Díaz-Canel reconoce falta total de unidad dentro de las filas del Partido Comunista de Cuba

Redacción

Miguel Díaz-Canel volvió a decir en voz alta lo que dentro del Partido Comunista muchos saben desde hace rato, pero pocos se atreven a admitir públicamente: la supuesta unidad del PCC no existe tal y como la vende el discurso oficial. El reconocimiento llegó durante los plenos extraordinarios de los comités provinciales del Partido en Santiago de Cuba y Guantánamo, donde el propio primer secretario aceptó que la unidad no puede ser “formal ni acrítica”.

En un mensaje transmitido por Canal Caribe, Díaz-Canel lanzó una frase que, leída entre líneas, deja al descubierto la crisis interna del aparato político. Aseguró que no basta con repetir que hay unidad si en la práctica reina el silencio, el miedo y la simulación, una confesión que desmonta años de propaganda oficial basada en consignas vacías.

“El problema es creer que porque decimos que estamos unidos, lo estamos de verdad”, vino a decir el mandatario, insistiendo en que sin debate real ni crítica abierta no existe unidad, sino una ficción conveniente para mantener las apariencias. El detalle incómodo es que ese mismo sistema sigue castigando cualquier crítica que no salga del guion autorizado.

Díaz-Canel intentó vestir el asunto de participación y franqueza, hablando de discusiones “fuertes” dentro del Partido y de avanzar juntos pese a las diferencias. Pero la realidad cubana choca de frente con ese relato: fuera de las salas del PCC, opinar distinto sigue siendo motivo de represión, expulsión laboral o cárcel. La crítica solo es válida cuando no cuestiona el poder.

En otro momento del encuentro, el gobernante volvió a pasar la factura a la militancia, exigiendo que asuma responsabilidad por “lo que no funciona bien” en el país. Un discurso reciclado que, en plena crisis económica, sirve más para repartir culpas hacia abajo que para asumir errores desde arriba.

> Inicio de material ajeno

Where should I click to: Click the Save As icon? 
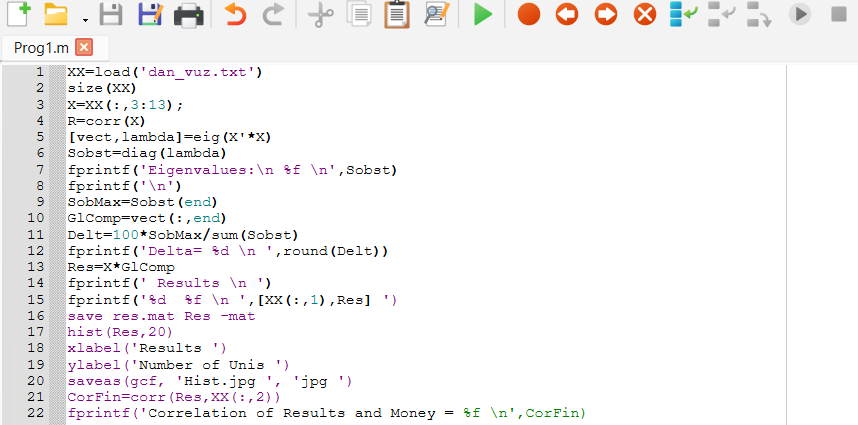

El mensaje no fue aislado. Forma parte de una gira política que Díaz-Canel inició días antes en Pinar del Río y Artemisa, donde también responsabilizó a las bases del Partido por los fracasos del sistema. Todo ocurre mientras los apagones se multiplican, la escasez ahoga a la población y el malestar social ya no cabe debajo de la alfombra.

Aunque el régimen presenta estos recorridos como ejercicios de “fortalecimiento de la unidad”, lo que realmente reflejan es fatiga política, desgaste institucional y una pérdida creciente de credibilidad incluso dentro del propio PCC. La insistencia obsesiva en hablar de unidad delata, paradójicamente, que esa unidad se está rompiendo.